Ancak normal bir dönemde değiliz, maalesef. Bu nedenle de bu politikanın enflasyon yaratma riski oldukça düşük. Eğer böyle bir risk varsa da, alternatifler dikkate alındığında, bu alınmaya değer bir risk olarak görülmeli. Bu nedenle de, birçok ekonomist (ben de dahil); bu dönemde bu politika aracının etkin bir şeklide kullanılması gerektiğini söylüyor.

Bu linkteki yazımda  da belirttiğim gibi; merkez bankaları, böyle sıkıntılı günlerde, “Nihai kredi mercii” (lender of last resort) görevini üstlenirler. Ekonominin emniyet supabı olarak nitelendirilebilecek bu mekanizma sayesinde; merkez bankaları kendi devletlerine geçici kredi sağlarlar.

Şüphesiz, KKTC’nin Türk Lirası’nda yetkisi yok. Yetki, Türkiye Cumhuriyet Merkez Bankası’nda. Bu dönemde, bu desteği KKTC hükümetine sağalmanın, TCMB’nin etik olarak sorumluluğu olduğunu düşünüyorum. Ayrıca bu dönemde, KKTC için para basmanın, Türkiye Cumhuriyeti devleti için, basılan paralar için kullanılan kâğıt ve mürekkebin dışında, bir maliyeti yok. 

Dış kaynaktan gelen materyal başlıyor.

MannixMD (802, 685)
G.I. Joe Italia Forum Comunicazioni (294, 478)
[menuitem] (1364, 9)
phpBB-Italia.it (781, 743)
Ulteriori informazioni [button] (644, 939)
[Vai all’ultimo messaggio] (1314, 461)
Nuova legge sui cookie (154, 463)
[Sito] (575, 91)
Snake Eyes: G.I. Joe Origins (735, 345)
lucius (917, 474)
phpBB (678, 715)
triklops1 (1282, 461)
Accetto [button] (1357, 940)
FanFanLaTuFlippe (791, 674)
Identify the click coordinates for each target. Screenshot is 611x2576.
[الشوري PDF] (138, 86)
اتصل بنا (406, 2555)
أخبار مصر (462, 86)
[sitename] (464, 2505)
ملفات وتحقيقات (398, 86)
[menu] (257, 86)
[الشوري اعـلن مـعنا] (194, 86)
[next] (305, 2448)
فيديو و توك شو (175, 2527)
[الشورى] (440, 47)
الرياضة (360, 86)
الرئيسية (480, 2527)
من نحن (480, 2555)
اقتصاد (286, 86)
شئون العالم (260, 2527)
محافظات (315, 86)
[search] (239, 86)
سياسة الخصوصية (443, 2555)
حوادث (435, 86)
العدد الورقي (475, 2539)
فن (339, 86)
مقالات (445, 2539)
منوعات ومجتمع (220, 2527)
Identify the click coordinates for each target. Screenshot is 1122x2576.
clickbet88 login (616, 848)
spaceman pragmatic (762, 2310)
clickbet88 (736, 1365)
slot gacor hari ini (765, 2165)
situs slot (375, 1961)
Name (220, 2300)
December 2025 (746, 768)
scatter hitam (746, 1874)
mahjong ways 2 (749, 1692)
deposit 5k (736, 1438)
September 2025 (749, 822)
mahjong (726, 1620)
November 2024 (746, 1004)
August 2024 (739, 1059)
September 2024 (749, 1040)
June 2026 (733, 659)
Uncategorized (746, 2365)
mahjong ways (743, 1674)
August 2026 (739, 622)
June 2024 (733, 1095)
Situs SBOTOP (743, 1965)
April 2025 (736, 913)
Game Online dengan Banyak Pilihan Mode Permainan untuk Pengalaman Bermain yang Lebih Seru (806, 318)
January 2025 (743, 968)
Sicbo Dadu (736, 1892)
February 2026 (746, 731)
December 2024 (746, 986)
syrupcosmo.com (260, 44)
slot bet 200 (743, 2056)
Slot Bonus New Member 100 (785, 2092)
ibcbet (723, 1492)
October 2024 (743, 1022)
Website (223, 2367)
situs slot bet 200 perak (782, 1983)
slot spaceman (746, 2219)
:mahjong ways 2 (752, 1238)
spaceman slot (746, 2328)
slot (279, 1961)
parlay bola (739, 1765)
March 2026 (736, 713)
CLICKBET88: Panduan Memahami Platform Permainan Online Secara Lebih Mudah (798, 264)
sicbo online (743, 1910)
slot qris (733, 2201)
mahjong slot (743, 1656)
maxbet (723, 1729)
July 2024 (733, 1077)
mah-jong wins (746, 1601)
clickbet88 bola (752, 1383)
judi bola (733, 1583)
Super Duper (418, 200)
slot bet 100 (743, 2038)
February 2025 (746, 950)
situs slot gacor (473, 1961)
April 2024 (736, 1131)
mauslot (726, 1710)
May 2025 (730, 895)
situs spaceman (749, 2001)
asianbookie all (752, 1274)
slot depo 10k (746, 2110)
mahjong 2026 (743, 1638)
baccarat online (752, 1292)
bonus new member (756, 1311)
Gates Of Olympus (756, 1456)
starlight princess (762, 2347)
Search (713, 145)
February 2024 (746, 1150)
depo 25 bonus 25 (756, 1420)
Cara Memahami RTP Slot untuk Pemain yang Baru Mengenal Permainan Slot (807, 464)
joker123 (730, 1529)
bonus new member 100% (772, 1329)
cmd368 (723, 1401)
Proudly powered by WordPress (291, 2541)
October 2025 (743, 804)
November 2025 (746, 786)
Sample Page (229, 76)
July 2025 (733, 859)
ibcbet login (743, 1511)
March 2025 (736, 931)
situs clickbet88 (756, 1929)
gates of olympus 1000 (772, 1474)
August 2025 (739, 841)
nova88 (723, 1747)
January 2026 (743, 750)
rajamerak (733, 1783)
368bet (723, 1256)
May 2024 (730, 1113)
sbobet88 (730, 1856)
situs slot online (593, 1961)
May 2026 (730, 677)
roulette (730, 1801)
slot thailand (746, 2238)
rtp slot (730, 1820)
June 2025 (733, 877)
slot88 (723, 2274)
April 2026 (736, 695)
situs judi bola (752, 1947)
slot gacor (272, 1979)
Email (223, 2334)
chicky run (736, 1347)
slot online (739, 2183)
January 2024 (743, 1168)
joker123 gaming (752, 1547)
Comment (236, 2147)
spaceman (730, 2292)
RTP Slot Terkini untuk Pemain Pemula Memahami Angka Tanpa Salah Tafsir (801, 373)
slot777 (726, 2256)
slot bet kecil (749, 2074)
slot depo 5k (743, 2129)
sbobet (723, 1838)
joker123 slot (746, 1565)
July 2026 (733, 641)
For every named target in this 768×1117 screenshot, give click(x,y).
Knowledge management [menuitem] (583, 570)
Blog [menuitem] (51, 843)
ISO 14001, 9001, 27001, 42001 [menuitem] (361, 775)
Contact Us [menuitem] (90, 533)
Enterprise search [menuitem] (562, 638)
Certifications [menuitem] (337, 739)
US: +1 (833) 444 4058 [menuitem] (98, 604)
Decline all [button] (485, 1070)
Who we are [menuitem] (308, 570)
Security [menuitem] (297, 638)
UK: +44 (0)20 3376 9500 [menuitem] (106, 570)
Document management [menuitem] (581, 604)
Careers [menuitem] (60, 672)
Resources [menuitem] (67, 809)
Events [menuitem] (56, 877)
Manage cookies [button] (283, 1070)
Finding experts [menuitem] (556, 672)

Bu nedenlerle dolayı da, Mustafa Akıncı’nın Tayyip Erdoğan’a mektup yazıp, yardım istemesi yerinde bir karar. Mektupta ne yazıldı bilmiyorum ama, istenmesi gereken; KKTC için “Nihai kredi mercii” sorumluluğunu, TCMB’nin, bu olağanüstü dönemde, yerine getirmesidir. 

İşgücü ve alım gücünü ne kadar kriz öncesi seviyelerinde tutabilirsek, ekonominin toparlanması da o kadar hızlı olacaktır. Kaynak yaratılamaması durumu ise; bütün alacak ve vereceklerin krizin bitimine kadar dondurulması gibi daha radikal sayılabilecek seçeneklerin gündeme gelmesine neden olacaktır.   

Maalesef, Kuzey Kıbrıs bu büyük krize çok kötü bir dönemde yakalandı. Aslında 2018 yılında yaşanan döviz krizi bu sorunların su üstüne çıkmasını sağlamıştı. Ancak bu sorunları halı altına süpürmeyi tercih ettik. Şimdi de, bu yapısal sorunlarla birlikte, çok daha büyük bir krizle karşı karşıyayız ve baş etmekle haliyle zorlanıyoruz. Ancak, tüm  bunlara rağmen, yine de, “kaynak yoktur” anlayışını kabul etmek mümkün değildir.  Her zaman kaynak vardır; sadece hükümet yetkilerinin içinde bulundukları durumda birtakım seçimler yapması gerekir. Umarım, bu seçimleri biran önce yaparlar ve yine umarım ki, doğru seçimler yaparlar.